Chapter One: A Very Slow Start to a Very Long Year

The first week of teaching is over. The second week of teaching has just begun.  I write happily from the comfort of my apartment in my pajamas–this is my day off.

The first week was everything: exhilarating, terrifying, irritating, rewarding, and (literally) nauseating. I teach nineteen and a half hours a week.  While I thought that was completely normal, even a bit easy (given that most full time American jobs in the professional world run anywhere form forty to eighty hours in a week), I quickly realized that nineteen and a half hours of teaching really means nineteen and half hours of performing stand-up comedy routines. And that’s exhausting.

In many ways I think I came to immortalize teaching much as I used to immortalize acting (which I find rather hilarious, since I’m starting to see so many similarities between the two jobs). I convinced myself over the last year that teaching was one of the most noble professions a person could pursue and that therefore, I should do it.
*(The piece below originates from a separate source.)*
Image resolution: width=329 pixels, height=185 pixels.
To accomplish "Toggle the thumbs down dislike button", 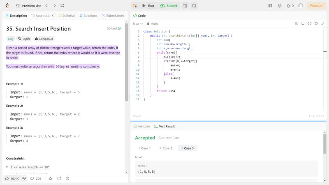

I convinced myself of this so that I would feel better about moving to a corner of this globe I barely knew existed. Of course, I still do (and always will) believe that teaching is a very noble profession. I probably wouldn’t be alive today if it weren’t for my teachers. I mean that. But being noble doesn’t necessarily mean that you aren’t plagued with doubt, fear, irritation, and those pesky little calls of nature that you just can’t answer because you’re already late to your next class and it’s twenty minutes away on the second floor of a building that doesn’t have stairs.

(Deep breath).

This past week, as I bulldozed my way through seas of giggly students, I began to feel a change in my own skin. First of all, I knew that I was being watched. It’s impossible to avoid being seen, because students wear uniforms and teachers do not. If you’re not in uniform, you’re a teacher, and everybody knows it.
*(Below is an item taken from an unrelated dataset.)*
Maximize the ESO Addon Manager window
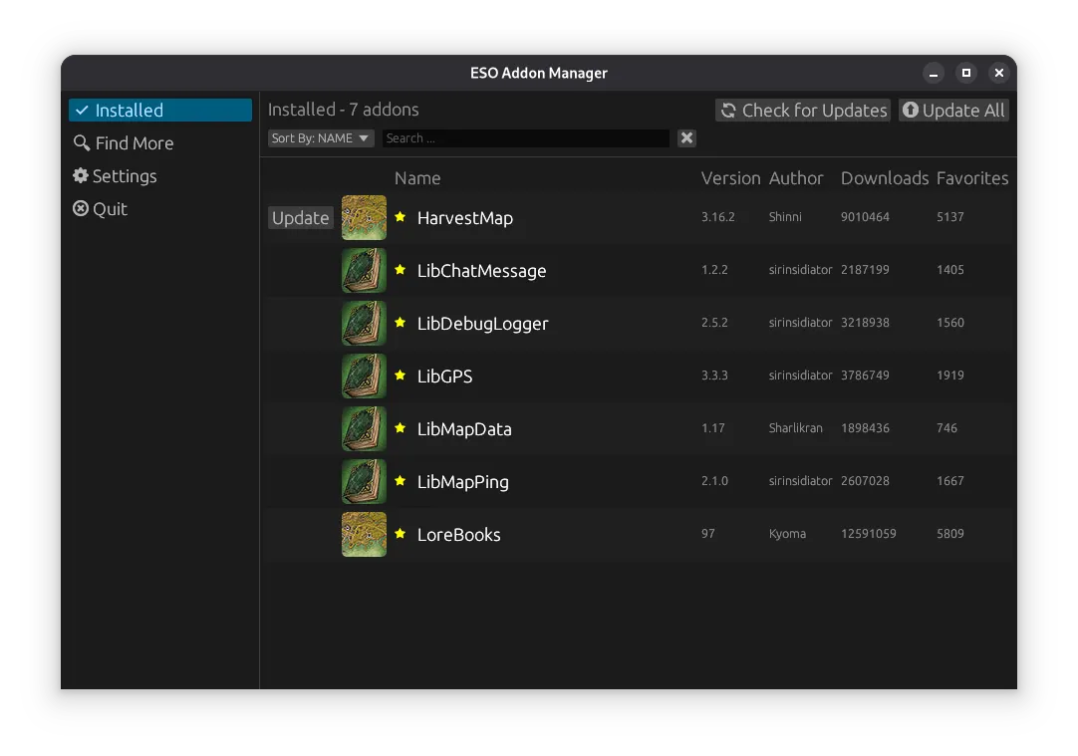pyautogui.click(x=965, y=73)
I never thought I would be cursing self expression!

I’ve always, always tried to blend in with the crowd, to avoid feeling put on the spot and to be able to watch life unfold from the safety of the wallpaper. But now I feel like I’m suddenly in the hot, bright spotlight–and I’ve only been teaching for a week of my life.
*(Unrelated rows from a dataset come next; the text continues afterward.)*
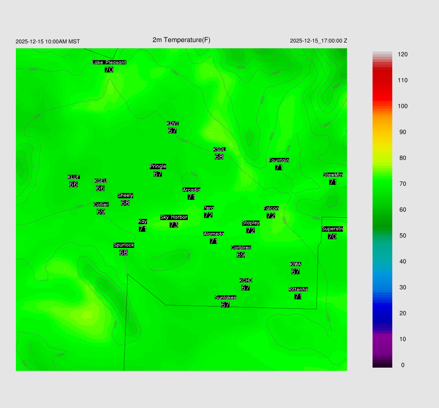This screenshot has width=439, height=408.
Task: Select the Superstn station label
Action: [x=332, y=229]
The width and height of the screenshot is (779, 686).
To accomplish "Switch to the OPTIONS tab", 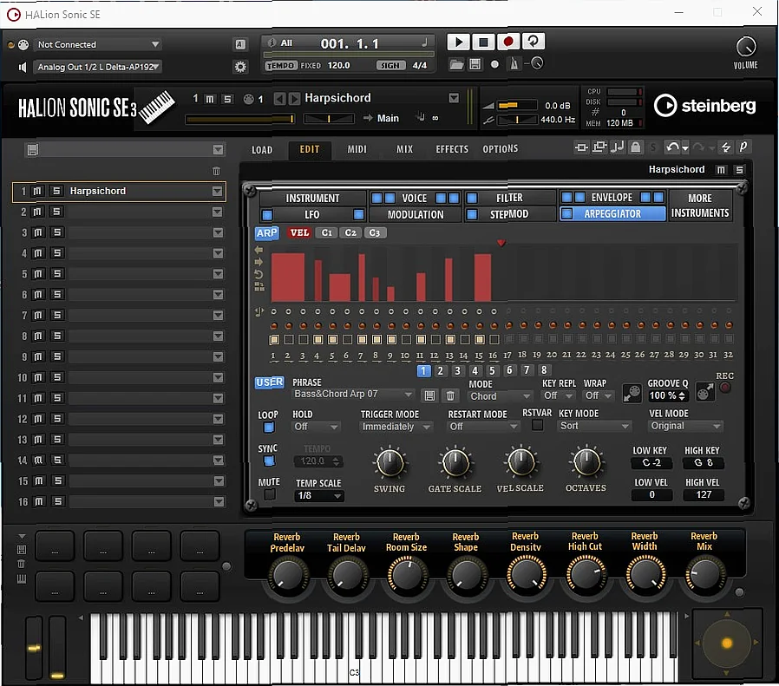I will point(500,148).
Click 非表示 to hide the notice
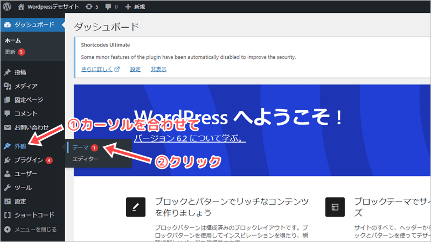 tap(158, 69)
My dream is to use this awkward position of authority to my advantage–not to self-aggrandize myself, but to catalyze the respect teachers are supposedly garnered into challenging my students further in the classroom. Ok…but how?

I’m torn halfway between wanting to throw myself full-heartedly into this profession and wanting to lace up my boots, grab a backpack and hit the road.

I’ll go ahead and say it: it is not easy working in a foreign country. Nothing makes sense to me. The bureaucracy of Thailand isn’t my bureaucracy, so instead of brushing it off as “typical,” I get more and more frustrated. Every day I get more blank stares from students who would rather be on their cell phones or shopping at the mall than sitting in my classroom listening to me explain non-countable nouns.

What the hell are non-countable nouns, anyway???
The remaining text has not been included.